The only time I don’t like my patients is when they become careless and don’t follow my instructions. A patient had cancer in his larynx which was treated by radiotherapy. He had come for follow up after 6 months and had not shown any evidence of disease. I examined the patient and there was still no evidence of the disease. I removed my facemask to tell him the good news but noticed the foul smell of tobacco smoke. I asked him whether he started smoking again. He reluctantly told me that he has been smoking for the last 2 months. I got so furious that I shouted at the patient so violently that even my co-resident, who was an occasional smoker got frightened seeing my hatred to smokers . How could he start something which caused his disease at the first time? He has not understood the gravity of his disease and the extent of damage it could do to him and his family. I was under the false impression that we had conquered the disease while the patient himself was conspiring against me. I threw his card away and told him to get lost. He sat there and stared at me. I told him not to see me again until he quit smoking. I knew this was against doctor patient conduct, but my care for the patient had overwhelmed my conscience. The other patients started explaining to him the importance of quitting smoking and that I was behaving like this because I cared for him. May be the patient would never come to me again, but at least I made my point clear to him.
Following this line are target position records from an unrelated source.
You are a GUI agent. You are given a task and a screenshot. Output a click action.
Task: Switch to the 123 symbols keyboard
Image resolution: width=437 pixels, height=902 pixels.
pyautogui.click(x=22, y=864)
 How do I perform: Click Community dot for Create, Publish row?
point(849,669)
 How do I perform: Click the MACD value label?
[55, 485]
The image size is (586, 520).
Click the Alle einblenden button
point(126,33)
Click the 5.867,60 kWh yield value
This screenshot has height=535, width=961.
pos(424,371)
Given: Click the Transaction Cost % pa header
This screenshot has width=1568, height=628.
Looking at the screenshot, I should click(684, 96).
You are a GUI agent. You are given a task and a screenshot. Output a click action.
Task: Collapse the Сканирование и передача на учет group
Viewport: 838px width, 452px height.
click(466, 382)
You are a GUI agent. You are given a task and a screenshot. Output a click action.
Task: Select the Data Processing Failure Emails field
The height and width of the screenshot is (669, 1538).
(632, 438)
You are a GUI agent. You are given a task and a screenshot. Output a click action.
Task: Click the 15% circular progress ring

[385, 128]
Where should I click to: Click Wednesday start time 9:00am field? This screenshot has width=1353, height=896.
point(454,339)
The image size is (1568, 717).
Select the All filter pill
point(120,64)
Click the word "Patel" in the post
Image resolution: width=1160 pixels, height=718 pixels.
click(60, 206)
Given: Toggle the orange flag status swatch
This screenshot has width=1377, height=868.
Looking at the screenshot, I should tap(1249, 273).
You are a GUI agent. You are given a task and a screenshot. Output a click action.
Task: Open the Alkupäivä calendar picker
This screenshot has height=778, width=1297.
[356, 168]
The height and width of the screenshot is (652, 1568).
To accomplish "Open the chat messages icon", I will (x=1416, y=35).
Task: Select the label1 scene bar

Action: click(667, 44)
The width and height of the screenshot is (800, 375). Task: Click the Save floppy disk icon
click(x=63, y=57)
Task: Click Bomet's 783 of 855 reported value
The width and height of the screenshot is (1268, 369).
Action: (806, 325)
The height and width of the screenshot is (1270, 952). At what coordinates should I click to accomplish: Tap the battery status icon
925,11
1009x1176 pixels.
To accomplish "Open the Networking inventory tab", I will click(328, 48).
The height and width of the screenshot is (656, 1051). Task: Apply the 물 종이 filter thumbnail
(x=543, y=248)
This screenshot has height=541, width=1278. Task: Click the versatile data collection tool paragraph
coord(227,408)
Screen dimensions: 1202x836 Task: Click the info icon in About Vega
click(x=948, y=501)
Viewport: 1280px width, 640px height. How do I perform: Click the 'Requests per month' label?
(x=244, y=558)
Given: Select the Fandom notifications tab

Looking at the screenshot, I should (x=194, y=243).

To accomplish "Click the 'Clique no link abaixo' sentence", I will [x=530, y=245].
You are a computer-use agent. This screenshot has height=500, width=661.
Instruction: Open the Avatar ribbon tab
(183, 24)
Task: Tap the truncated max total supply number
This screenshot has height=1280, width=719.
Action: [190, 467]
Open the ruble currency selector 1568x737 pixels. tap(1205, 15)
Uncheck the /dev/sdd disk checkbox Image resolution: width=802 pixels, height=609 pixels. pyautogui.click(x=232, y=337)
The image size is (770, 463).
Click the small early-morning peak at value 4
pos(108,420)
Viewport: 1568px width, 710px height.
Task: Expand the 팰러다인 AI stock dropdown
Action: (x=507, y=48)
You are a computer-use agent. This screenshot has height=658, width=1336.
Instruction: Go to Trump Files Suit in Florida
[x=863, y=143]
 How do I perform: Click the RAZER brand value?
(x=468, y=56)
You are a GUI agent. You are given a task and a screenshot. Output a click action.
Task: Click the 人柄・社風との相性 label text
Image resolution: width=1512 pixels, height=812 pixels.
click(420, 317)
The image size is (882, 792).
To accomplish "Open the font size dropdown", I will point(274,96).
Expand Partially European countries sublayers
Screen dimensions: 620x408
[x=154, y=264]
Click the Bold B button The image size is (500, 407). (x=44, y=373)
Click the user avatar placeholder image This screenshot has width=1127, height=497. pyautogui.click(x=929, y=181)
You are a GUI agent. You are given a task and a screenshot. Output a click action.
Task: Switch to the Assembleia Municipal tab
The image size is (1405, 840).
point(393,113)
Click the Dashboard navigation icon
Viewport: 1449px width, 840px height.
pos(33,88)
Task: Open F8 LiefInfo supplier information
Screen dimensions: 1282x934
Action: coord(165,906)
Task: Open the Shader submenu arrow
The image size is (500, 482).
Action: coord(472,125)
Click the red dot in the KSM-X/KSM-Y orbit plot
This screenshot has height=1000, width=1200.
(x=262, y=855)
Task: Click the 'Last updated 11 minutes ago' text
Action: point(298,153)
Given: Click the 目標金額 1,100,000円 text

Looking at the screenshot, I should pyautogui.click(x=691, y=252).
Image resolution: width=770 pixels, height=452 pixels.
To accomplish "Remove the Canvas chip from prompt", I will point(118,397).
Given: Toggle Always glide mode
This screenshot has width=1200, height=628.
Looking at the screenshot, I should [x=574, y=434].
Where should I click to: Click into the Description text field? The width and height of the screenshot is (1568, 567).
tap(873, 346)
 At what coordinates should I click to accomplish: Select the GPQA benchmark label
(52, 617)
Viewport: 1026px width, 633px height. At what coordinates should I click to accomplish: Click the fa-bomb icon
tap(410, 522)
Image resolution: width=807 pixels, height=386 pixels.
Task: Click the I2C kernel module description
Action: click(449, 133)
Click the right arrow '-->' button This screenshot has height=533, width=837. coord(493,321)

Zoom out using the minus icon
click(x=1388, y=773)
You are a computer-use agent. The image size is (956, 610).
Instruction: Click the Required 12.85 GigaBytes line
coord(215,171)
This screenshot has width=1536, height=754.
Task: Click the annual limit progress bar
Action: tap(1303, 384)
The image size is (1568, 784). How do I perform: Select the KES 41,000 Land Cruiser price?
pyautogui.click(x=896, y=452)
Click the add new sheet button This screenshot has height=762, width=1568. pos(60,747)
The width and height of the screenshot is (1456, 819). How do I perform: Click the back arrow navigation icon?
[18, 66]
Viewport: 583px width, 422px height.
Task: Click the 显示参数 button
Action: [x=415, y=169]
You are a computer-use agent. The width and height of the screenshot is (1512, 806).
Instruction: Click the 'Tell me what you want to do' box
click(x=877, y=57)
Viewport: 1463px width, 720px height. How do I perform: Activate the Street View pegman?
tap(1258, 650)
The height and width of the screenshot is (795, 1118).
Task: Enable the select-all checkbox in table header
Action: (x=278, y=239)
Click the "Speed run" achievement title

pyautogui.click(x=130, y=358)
As a doctor we are often accused of being emotionally blunt. Especially surgeons are considered rogue and emotionally attached to patients. Some say that how can we bond with our patients and later cut them with a scalpel. But the truth is surgeons unknowingly get attached to their patients even if they don’t want to. But we often try to hide this by behaving indifferently because most of the diseases we deal with have bad prognosis and urgent decision making and action is of paramount importance. So being emotionally attached to our patients would really interfere with such a decision making. This reminded me of a joke which floated in the facebook. Physicians and Surgeons go for duck hunting. When the ducks fly over them the physician, the Internist points his gun, but does not shoot. "This bird certainly looks like a female mallard, but I must rule out geese , and swans. A juvenile Mesopotamian sea duck would look exactly the same!" the duck flies away. The surgeon comes,” look it flies,BOOM, then turns to the pathologist and asks , what was that?.